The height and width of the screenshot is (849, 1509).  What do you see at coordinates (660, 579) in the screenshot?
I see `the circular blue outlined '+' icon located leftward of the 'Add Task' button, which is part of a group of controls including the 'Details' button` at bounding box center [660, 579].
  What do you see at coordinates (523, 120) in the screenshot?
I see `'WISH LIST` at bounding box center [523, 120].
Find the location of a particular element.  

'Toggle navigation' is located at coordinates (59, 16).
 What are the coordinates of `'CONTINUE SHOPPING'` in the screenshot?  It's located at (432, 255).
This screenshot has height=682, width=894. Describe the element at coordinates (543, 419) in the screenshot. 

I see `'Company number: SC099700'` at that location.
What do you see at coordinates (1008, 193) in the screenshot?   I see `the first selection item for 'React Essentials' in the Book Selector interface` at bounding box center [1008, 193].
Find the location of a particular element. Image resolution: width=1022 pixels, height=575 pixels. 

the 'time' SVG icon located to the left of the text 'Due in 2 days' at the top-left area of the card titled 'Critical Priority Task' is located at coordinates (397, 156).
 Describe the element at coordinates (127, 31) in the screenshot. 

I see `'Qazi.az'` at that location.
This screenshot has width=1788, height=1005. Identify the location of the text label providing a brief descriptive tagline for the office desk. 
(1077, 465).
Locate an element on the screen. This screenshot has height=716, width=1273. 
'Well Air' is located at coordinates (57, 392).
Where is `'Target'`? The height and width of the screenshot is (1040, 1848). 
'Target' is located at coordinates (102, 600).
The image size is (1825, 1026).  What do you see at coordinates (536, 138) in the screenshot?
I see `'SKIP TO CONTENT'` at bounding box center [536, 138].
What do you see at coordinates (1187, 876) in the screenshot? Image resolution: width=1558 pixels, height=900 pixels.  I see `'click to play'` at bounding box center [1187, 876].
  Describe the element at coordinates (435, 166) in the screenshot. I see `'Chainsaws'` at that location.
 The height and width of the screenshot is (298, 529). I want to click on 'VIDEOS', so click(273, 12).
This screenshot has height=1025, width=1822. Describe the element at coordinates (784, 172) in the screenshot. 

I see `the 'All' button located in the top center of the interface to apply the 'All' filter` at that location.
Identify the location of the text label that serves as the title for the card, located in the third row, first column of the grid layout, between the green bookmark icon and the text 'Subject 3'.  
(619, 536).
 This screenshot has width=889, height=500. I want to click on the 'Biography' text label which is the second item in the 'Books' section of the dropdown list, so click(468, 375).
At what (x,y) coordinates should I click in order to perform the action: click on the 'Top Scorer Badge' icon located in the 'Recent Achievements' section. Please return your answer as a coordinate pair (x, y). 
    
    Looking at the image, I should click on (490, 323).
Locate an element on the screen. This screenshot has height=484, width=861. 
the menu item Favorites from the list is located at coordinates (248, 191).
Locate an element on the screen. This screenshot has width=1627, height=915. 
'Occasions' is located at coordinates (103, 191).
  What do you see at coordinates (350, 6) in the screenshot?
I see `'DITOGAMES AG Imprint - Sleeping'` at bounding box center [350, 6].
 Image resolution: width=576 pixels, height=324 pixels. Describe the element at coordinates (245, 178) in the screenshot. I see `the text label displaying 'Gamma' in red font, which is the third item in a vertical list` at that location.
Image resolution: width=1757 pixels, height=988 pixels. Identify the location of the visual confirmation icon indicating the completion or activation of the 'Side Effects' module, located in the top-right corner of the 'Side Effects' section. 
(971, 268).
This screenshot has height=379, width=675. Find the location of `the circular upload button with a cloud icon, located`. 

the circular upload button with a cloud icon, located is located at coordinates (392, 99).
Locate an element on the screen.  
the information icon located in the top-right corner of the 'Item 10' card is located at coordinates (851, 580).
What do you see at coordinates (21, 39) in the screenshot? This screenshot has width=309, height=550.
++++++++
Copy all of the records above line for line, without changing a single character.

The height and width of the screenshot is (849, 1509).  What do you see at coordinates (660, 579) in the screenshot?
I see `the circular blue outlined '+' icon located leftward of the 'Add Task' button, which is part of a group of controls including the 'Details' button` at bounding box center [660, 579].
  What do you see at coordinates (523, 120) in the screenshot?
I see `'WISH LIST` at bounding box center [523, 120].
Find the location of a particular element.  

'Toggle navigation' is located at coordinates (59, 16).
 What are the coordinates of `'CONTINUE SHOPPING'` in the screenshot?  It's located at (432, 255).
This screenshot has height=682, width=894. Describe the element at coordinates (543, 419) in the screenshot. 

I see `'Company number: SC099700'` at that location.
What do you see at coordinates (1008, 193) in the screenshot?   I see `the first selection item for 'React Essentials' in the Book Selector interface` at bounding box center [1008, 193].
Find the location of a particular element. Image resolution: width=1022 pixels, height=575 pixels. 

the 'time' SVG icon located to the left of the text 'Due in 2 days' at the top-left area of the card titled 'Critical Priority Task' is located at coordinates (397, 156).
 Describe the element at coordinates (127, 31) in the screenshot. 

I see `'Qazi.az'` at that location.
This screenshot has width=1788, height=1005. Identify the location of the text label providing a brief descriptive tagline for the office desk. 
(1077, 465).
Locate an element on the screen. This screenshot has height=716, width=1273. 
'Well Air' is located at coordinates (57, 392).
Where is `'Target'`? The height and width of the screenshot is (1040, 1848). 
'Target' is located at coordinates (102, 600).
The image size is (1825, 1026).  What do you see at coordinates (536, 138) in the screenshot?
I see `'SKIP TO CONTENT'` at bounding box center [536, 138].
What do you see at coordinates (1187, 876) in the screenshot? Image resolution: width=1558 pixels, height=900 pixels.  I see `'click to play'` at bounding box center [1187, 876].
  Describe the element at coordinates (435, 166) in the screenshot. I see `'Chainsaws'` at that location.
 The height and width of the screenshot is (298, 529). I want to click on 'VIDEOS', so click(273, 12).
This screenshot has height=1025, width=1822. Describe the element at coordinates (784, 172) in the screenshot. 

I see `the 'All' button located in the top center of the interface to apply the 'All' filter` at that location.
Identify the location of the text label that serves as the title for the card, located in the third row, first column of the grid layout, between the green bookmark icon and the text 'Subject 3'.  
(619, 536).
 This screenshot has width=889, height=500. I want to click on the 'Biography' text label which is the second item in the 'Books' section of the dropdown list, so click(468, 375).
At what (x,y) coordinates should I click in order to perform the action: click on the 'Top Scorer Badge' icon located in the 'Recent Achievements' section. Please return your answer as a coordinate pair (x, y). 
    
    Looking at the image, I should click on (490, 323).
Locate an element on the screen. This screenshot has height=484, width=861. 
the menu item Favorites from the list is located at coordinates (248, 191).
Locate an element on the screen. This screenshot has width=1627, height=915. 
'Occasions' is located at coordinates (103, 191).
  What do you see at coordinates (350, 6) in the screenshot?
I see `'DITOGAMES AG Imprint - Sleeping'` at bounding box center [350, 6].
 Image resolution: width=576 pixels, height=324 pixels. Describe the element at coordinates (245, 178) in the screenshot. I see `the text label displaying 'Gamma' in red font, which is the third item in a vertical list` at that location.
Image resolution: width=1757 pixels, height=988 pixels. Identify the location of the visual confirmation icon indicating the completion or activation of the 'Side Effects' module, located in the top-right corner of the 'Side Effects' section. 
(971, 268).
This screenshot has height=379, width=675. Find the location of `the circular upload button with a cloud icon, located`. 

the circular upload button with a cloud icon, located is located at coordinates (392, 99).
Locate an element on the screen.  
the information icon located in the top-right corner of the 'Item 10' card is located at coordinates (851, 580).
What do you see at coordinates (21, 39) in the screenshot? This screenshot has width=309, height=550.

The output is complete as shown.